Heartburn is a problem up to 50% of Americans suffer from at any given time. Many people think they need to take acid blockers because they have too much acid in their stomach. However, the opposite is usually true. Heartburn is not a disease but a symptom. There are 4 main causes of heartburn:
- Poor diet
- Food sensitivities
- Hiatal Hernia
- Helicobacter pylori (H. pylori) infection
Medications normally prescribed for chronic heartburn may temporarily relieve the symptoms. However, they never solve the root problem, thus symptoms continue.
The Role Of Stomach Acid
When we eat, our stomachs release hydrochloric acid (HCL) and our gallbladders release bile into the stomach. Hydrochloric acids main role is to sterilize what comes into the stomach and kill any pathogens that may have entered the body. This prevents them from entering our GI tract and us getting sick. It also stimulates enzyme production to start breaking down the food consumed.
Bile is made in the liver and poured into our stomachs after we eat through the gallbladder. Bile’s role is essential for the utilization of fat soluble vitamins A, D, E, and K. It breaks down the fats we consume and makes them usable for making hormones. If we do not have enough bile in our stomachs it prevents fats from becoming lipids which can cause a hormone imbalance, plus cause heartburn. The other role of bile is detoxification. Bile is one way the liver rids our bodies of “used up” hormones, toxins, foreign chemicals, and heavy metals.
Adjusting Your Diet
The Standard American Diet is incredibly deficient in fat, cholesterol, alkaline and probiotic rich foods. One of the best ways to control heartburn is to adjust your diet. Slowly increase your intake of healthy fats, reduce your consumption of grains to one meal (and just one serving) per day, and eat slowly.
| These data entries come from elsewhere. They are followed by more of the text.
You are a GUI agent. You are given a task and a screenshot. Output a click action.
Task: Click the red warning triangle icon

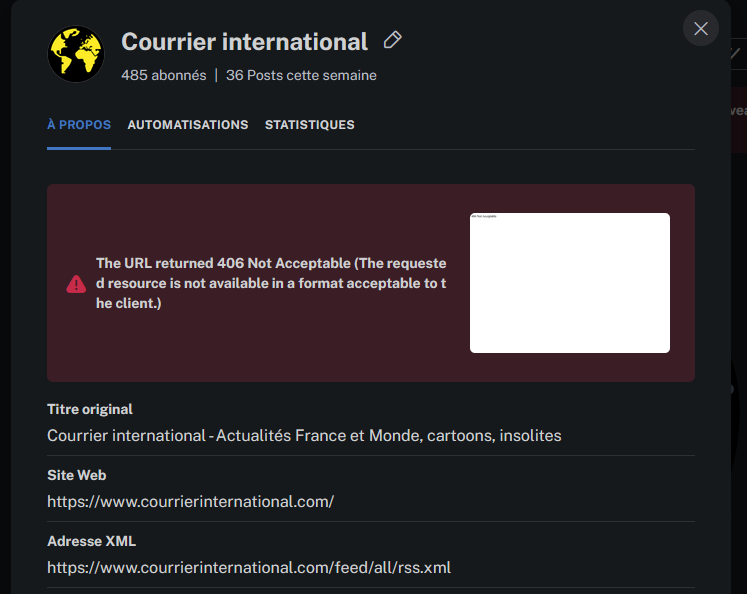pos(76,284)
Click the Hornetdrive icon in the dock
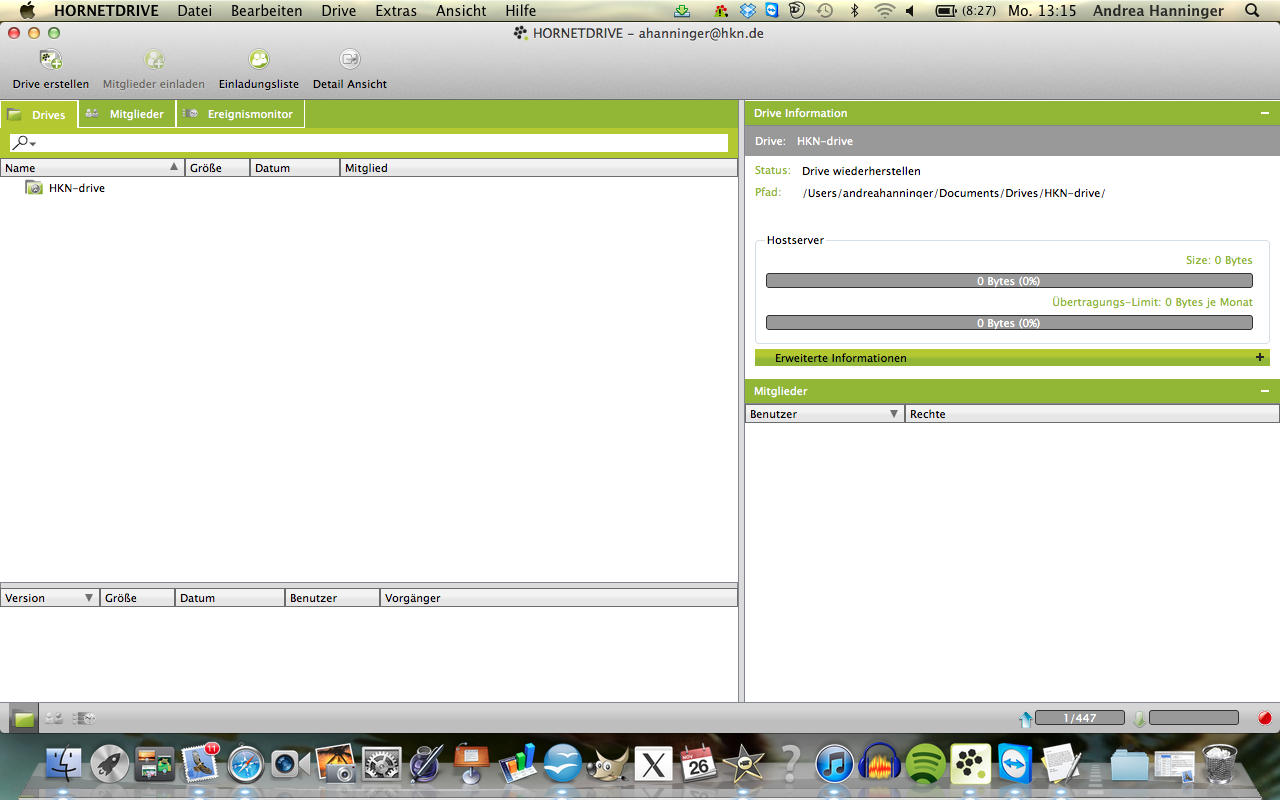This screenshot has height=800, width=1280. pyautogui.click(x=970, y=765)

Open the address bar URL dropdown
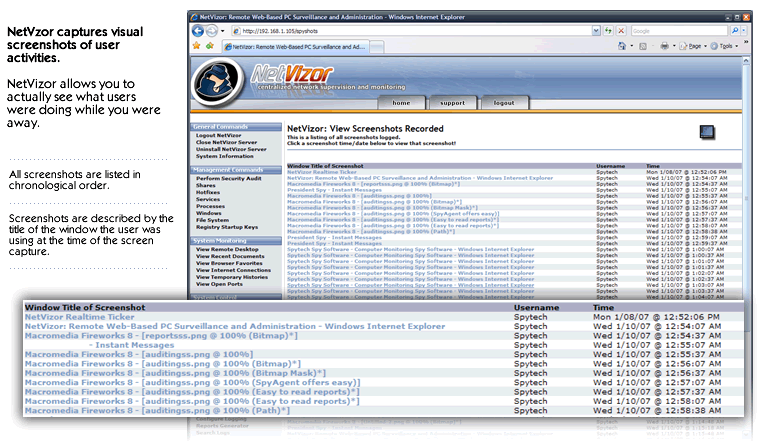pyautogui.click(x=596, y=31)
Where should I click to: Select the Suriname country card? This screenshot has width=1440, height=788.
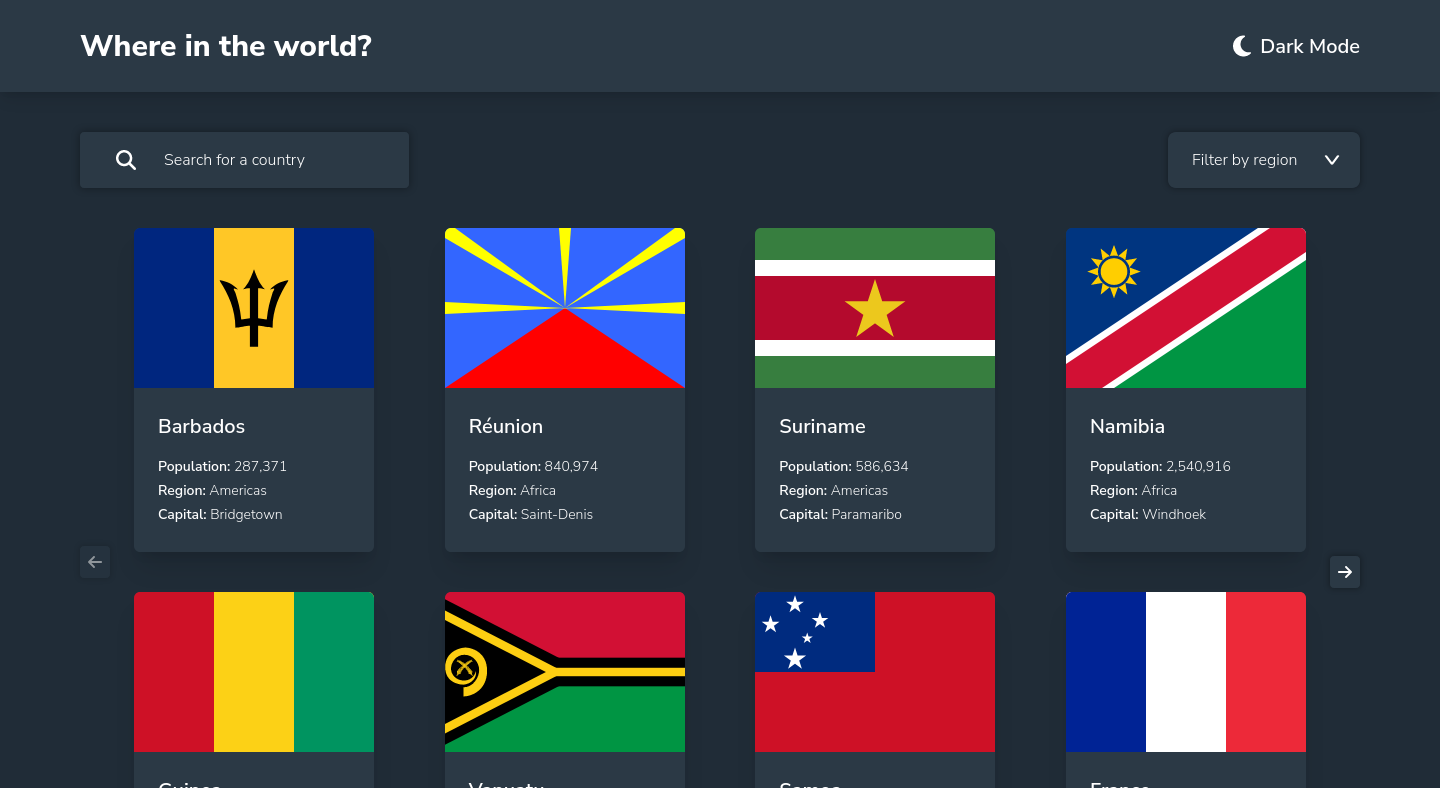[875, 389]
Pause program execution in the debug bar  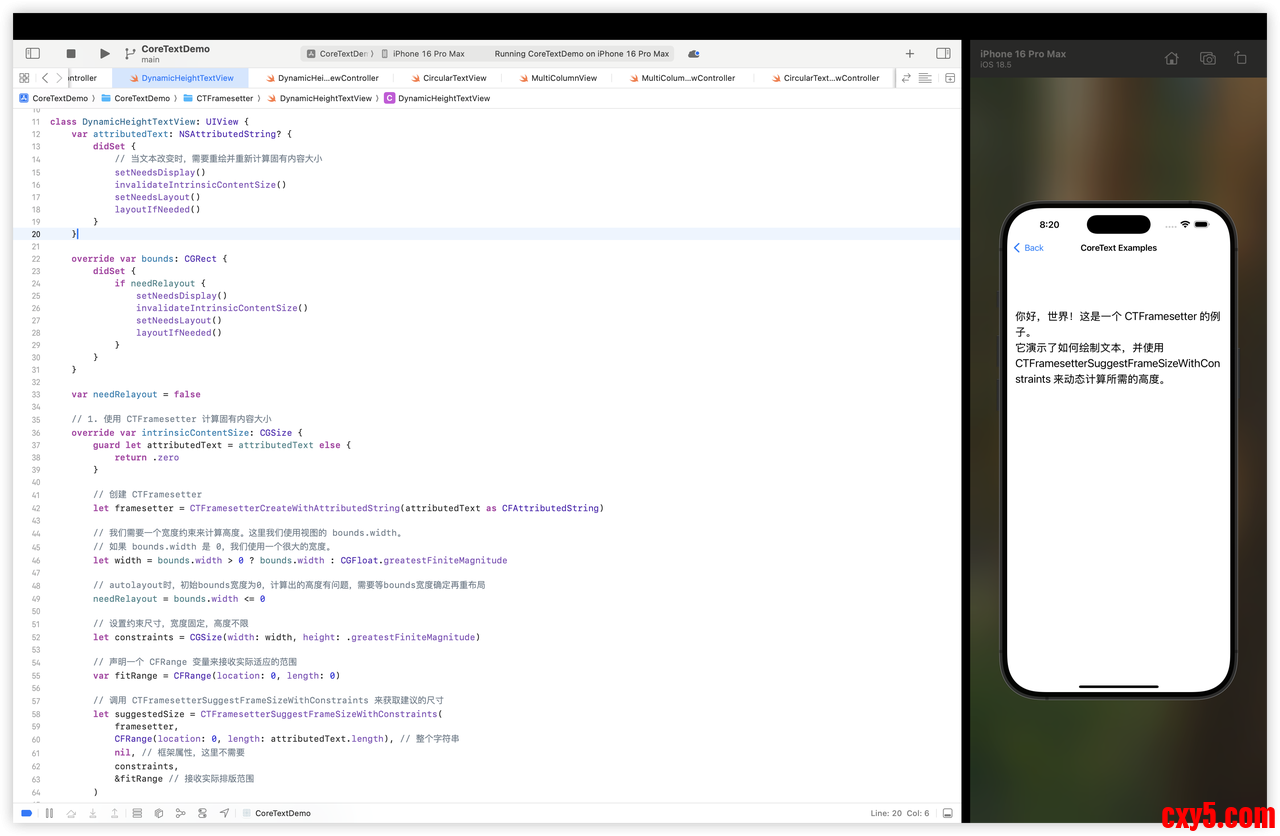coord(49,813)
Scarfing down your food doesn’t allow any digestion to happen in your mouth, and can cause of a rush of HCL and bile to enter the stomach. This can cause acid to creep up while you’re eating. Grains when over consumed, even if there is sufficient acid in the stomach, are not always completely broken down before entering the GI tract. When low stomach is present, carbohydrates can’t be broken down. This often causes bloating and abdominal pressure. This pressure can lead to heartburn. (source)
Food sensitivities often irritate the digestive tract. It can start anywhere from the mouth to the intestines. Heartburn can often be a symptom of a food sensitivity and removing the foods will bring relief.
Adding in more healthy fats support our digestive system as well. Add them in slowly to your diet. I recommend one tablespoon per week up to six or more tablespoons of fat depending on how high fat-low carb you want your diet to be. Healthy fats to include more of are: avocado, extra virgin olive oil, coconut oil, egg yolks, butter, fat from pasture raised animals, and wild caught fish.
6 Home Remedies To Relieve Heartburn
- Apple Cider Vinegar has a high PH which mimics the acid level in our stomachs. Consume 1 tbsp of a raw ACV with a glass of water 30 minutes before meals. If you can’t stand the taste of the vinegar, use 1 cup of warm warm water with 1 tbsp ACV, 1 tbsp of raw honey, juice from one lemon, and a dash of cinnamon.
- Aloe Vera has soothing properties for burns, not just externally but internally as well. The best way to use aloe is to buy aloe vera juice designed to be taken internally. Drink just 2-3 ounces slowly after heartburn has occurred. It does have a laxative property and more does not mean better. You’ve been warned. (I like Lily of the Desert products.)
- Ginger is long known for soothing stomach issues. (Think ginger ale being recommended when you have a stomach virus.) Consuming a tsp of fresh ginger per day can prevent heartburn and easy stomach distress. You can add it to hot tea, or add it to your fresh juices and smoothies.
- Slippery Elm coats and soothes the mouth, throat, stomach, and intestines. It increases mucus secretion we want and need in our digestive tract. I recommend Now Foods Slippery Elm.
- L-Glutamine has been shown to protect against mucosal breakdown in the gut. The average recommendation is to take 2.5-5 grams once daily in powder form. I personally use Nutricost L-Glutamine Powder. For the correct dose for you, talk with a holistic practitioner.
- Fermented Foods contain probiotics which balance the gut bacteria in our gut. This reduces bloating and increases nutrient absorption. Eat a spoonful of fermented vegetables (like homemade sauerkraut) one meal daily. If you cannot stand fermented foods, take a 30-50 billion probiotic daily.